*ABOUT THIS TASK*. A verbatim copy is needed of the lines below from the one containing "How do I perform: Click" up to and including the one containing "Screen dimensions: 524x299", excluding pictures.

Segment Start: EXERCISE MATERIAL

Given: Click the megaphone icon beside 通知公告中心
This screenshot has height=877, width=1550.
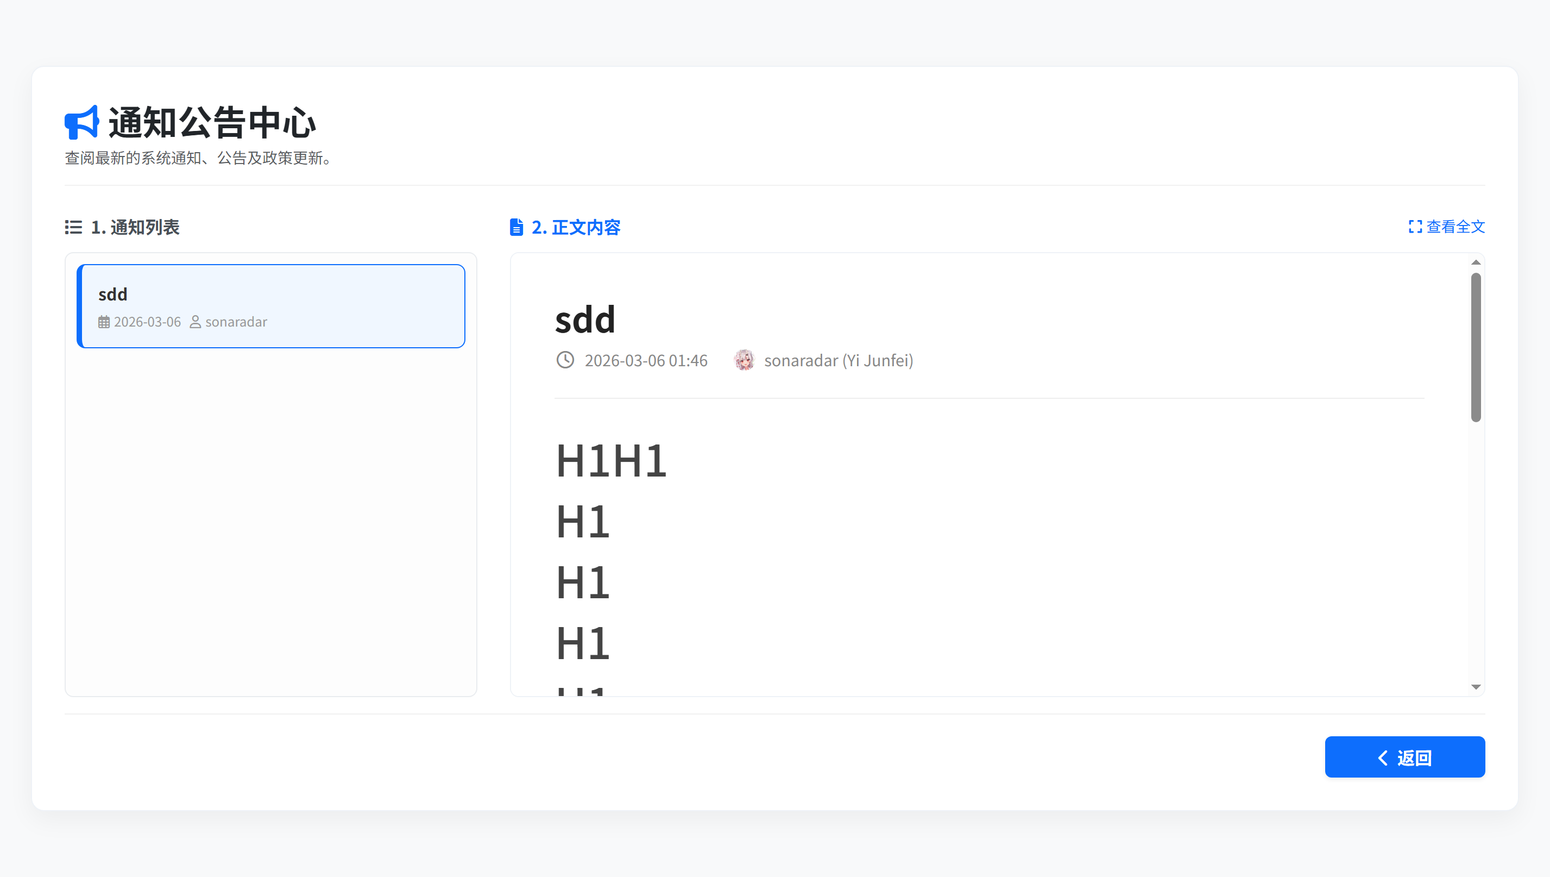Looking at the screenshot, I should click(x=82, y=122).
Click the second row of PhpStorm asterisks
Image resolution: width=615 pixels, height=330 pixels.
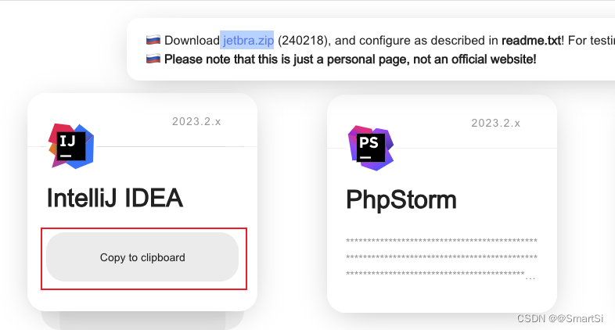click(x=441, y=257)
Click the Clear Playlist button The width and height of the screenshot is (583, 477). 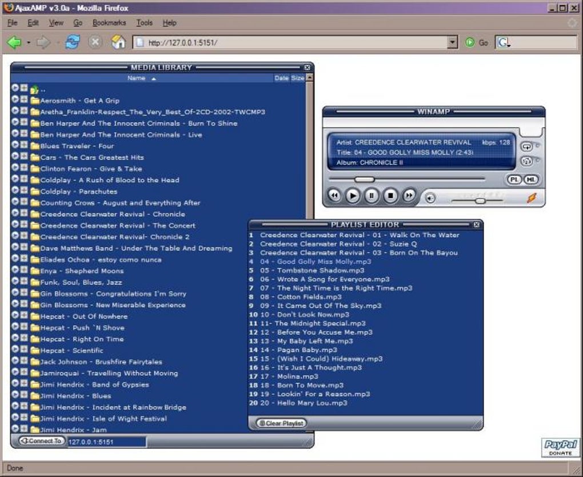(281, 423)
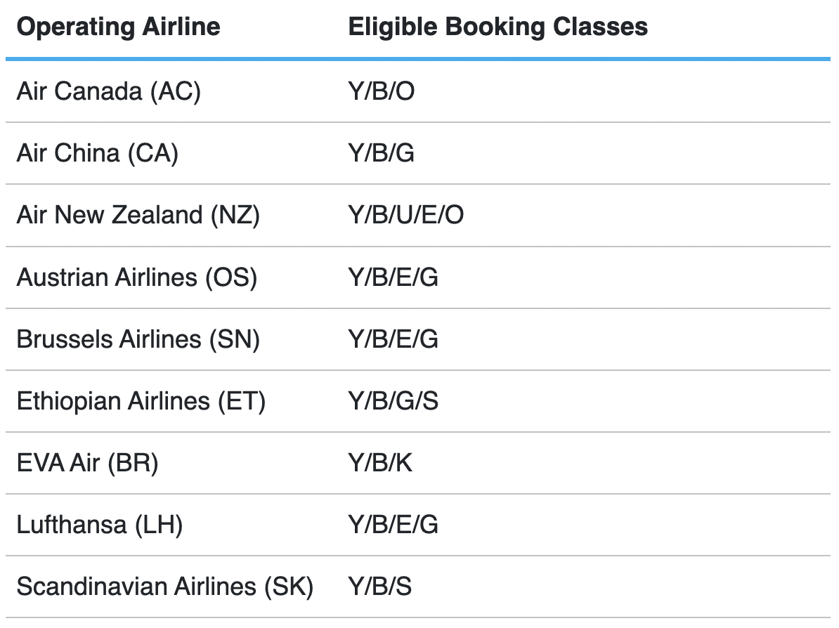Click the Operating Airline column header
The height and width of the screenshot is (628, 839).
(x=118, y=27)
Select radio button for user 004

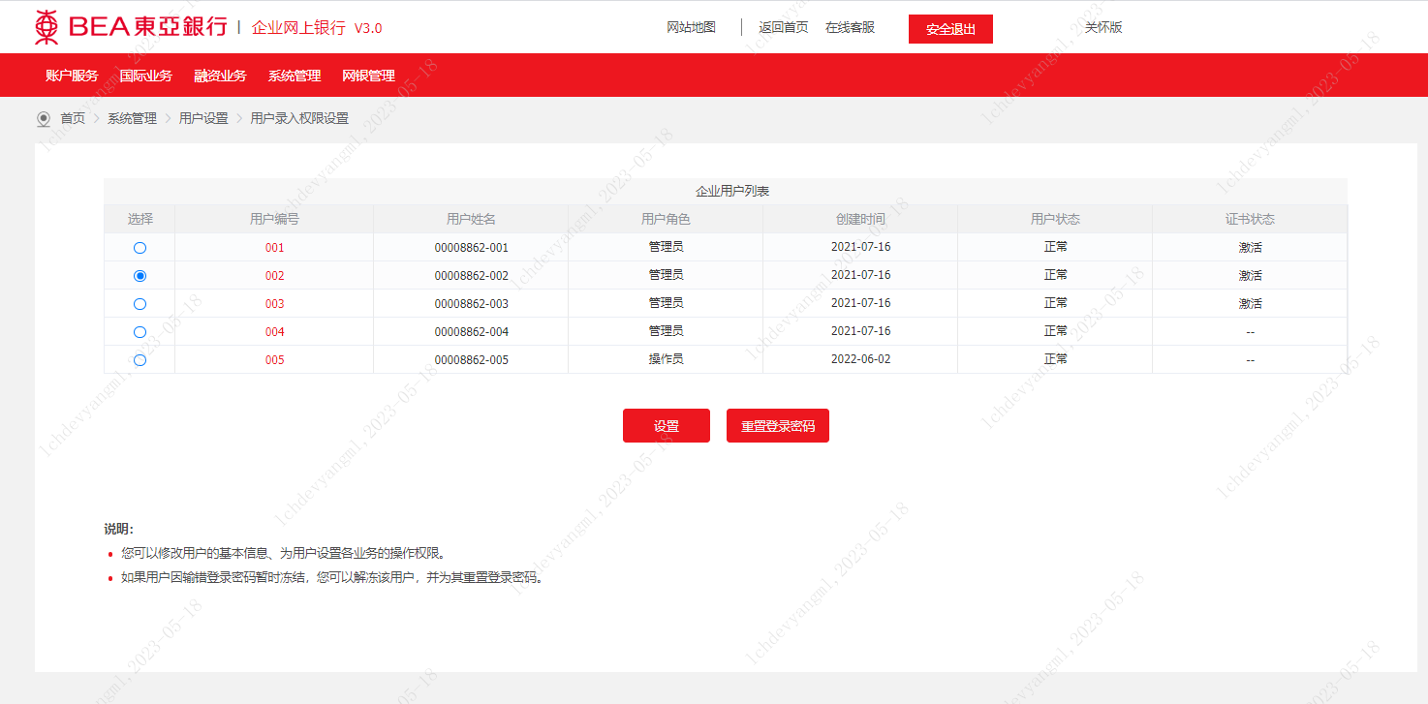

Segment End: EXERCISE MATERIAL
Segment Start: EXERCISE MATERIAL

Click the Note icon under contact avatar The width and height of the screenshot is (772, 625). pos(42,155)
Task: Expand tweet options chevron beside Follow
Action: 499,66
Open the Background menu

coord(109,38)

Segment End: EXERCISE MATERIAL
Segment Start: EXERCISE MATERIAL

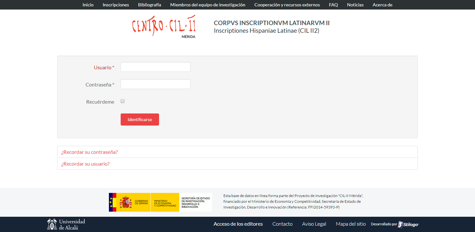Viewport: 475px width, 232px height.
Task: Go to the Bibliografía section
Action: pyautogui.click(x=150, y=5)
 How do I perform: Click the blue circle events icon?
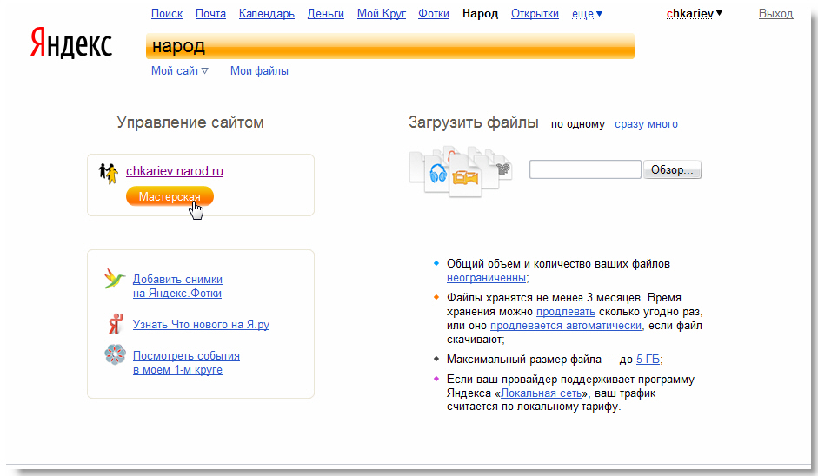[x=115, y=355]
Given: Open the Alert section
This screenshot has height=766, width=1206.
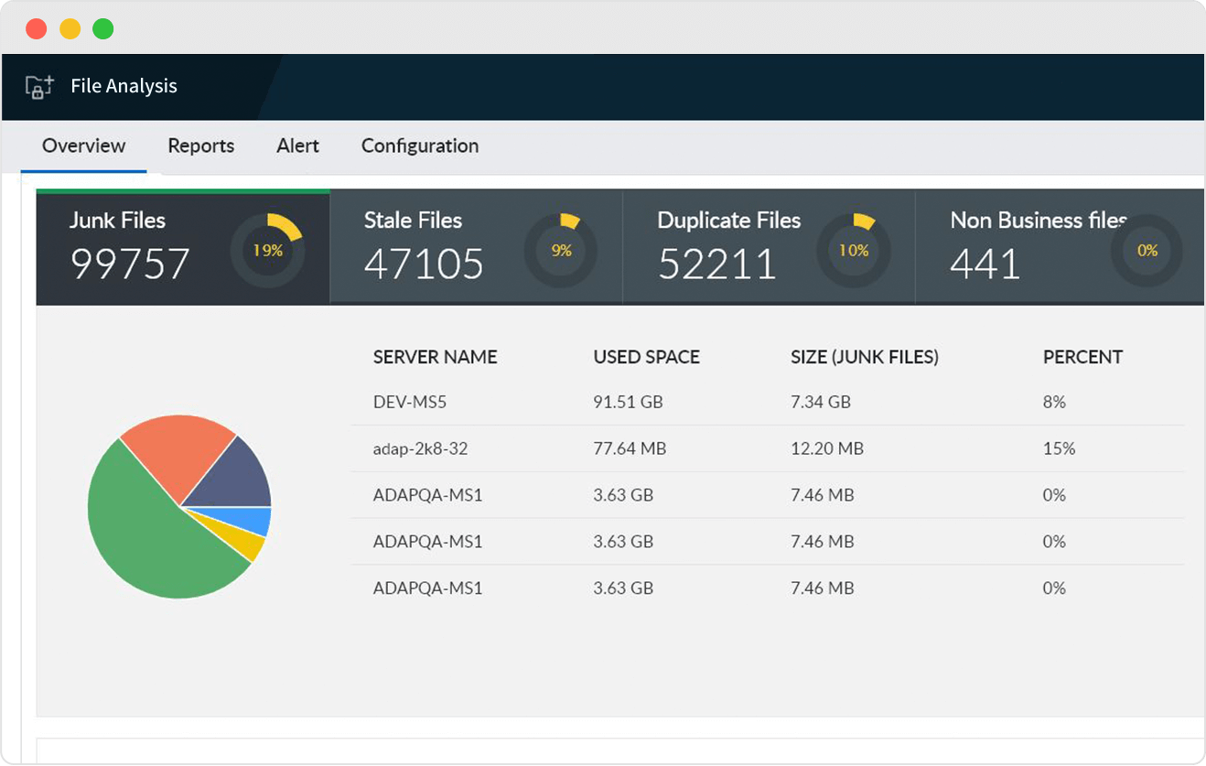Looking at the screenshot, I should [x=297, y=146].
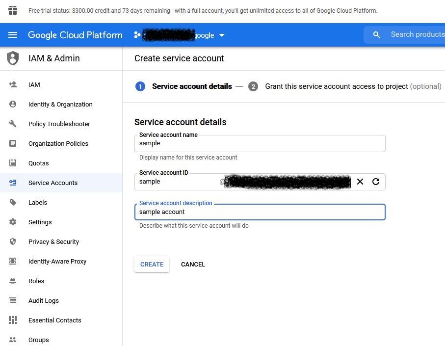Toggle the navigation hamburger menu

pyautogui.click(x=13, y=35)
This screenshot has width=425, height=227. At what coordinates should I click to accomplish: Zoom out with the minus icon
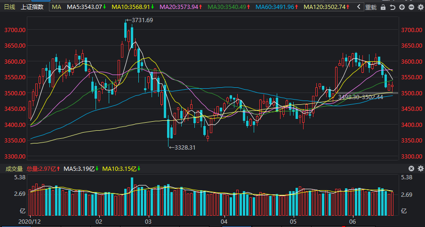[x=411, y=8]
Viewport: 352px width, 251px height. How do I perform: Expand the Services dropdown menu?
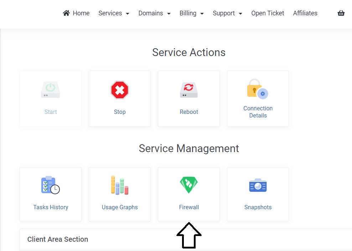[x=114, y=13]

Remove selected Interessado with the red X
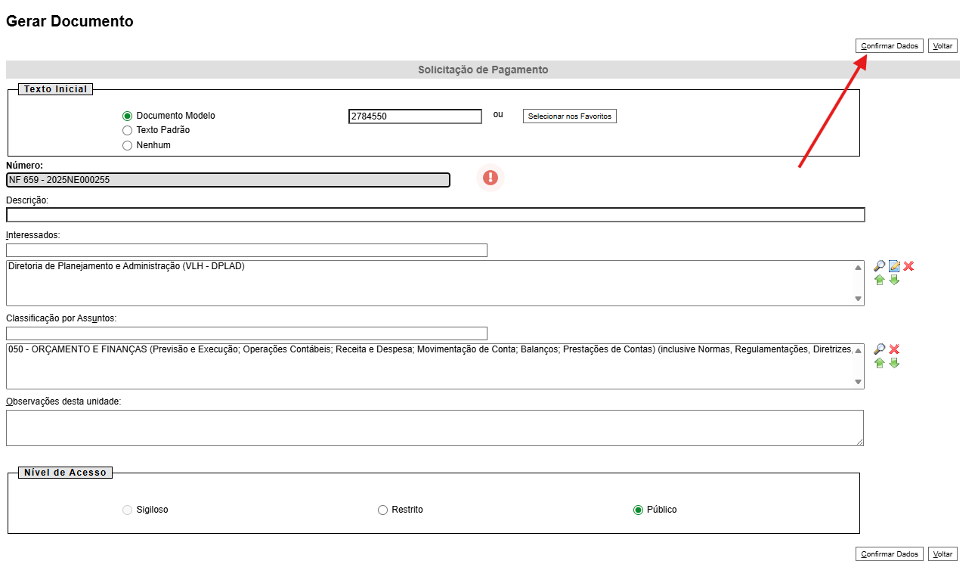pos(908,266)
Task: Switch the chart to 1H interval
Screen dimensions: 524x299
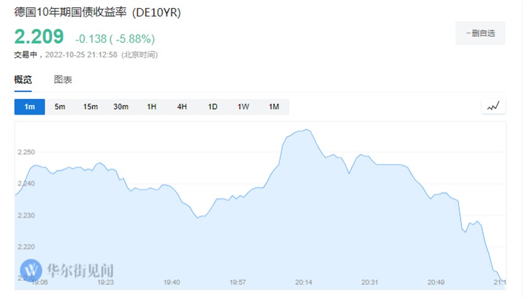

Segment End: EXERCISE MATERIAL

*ANSWER TO THIS TASK*.
 How do I perform: Click the blue circle events icon?
[x=115, y=355]
Given: Open the Alert section
This screenshot has height=766, width=1206.
Looking at the screenshot, I should [x=297, y=146].
Toggle the navigation hamburger menu

pyautogui.click(x=13, y=35)
This screenshot has width=425, height=227. At what coordinates should I click to accomplish: Zoom out with the minus icon
[x=411, y=8]
Viewport: 352px width, 251px height. How do I perform: Expand the Services dropdown menu?
[x=114, y=13]

Remove selected Interessado with the red X
pos(908,266)
Task: Switch the chart to 1H interval
Screen dimensions: 524x299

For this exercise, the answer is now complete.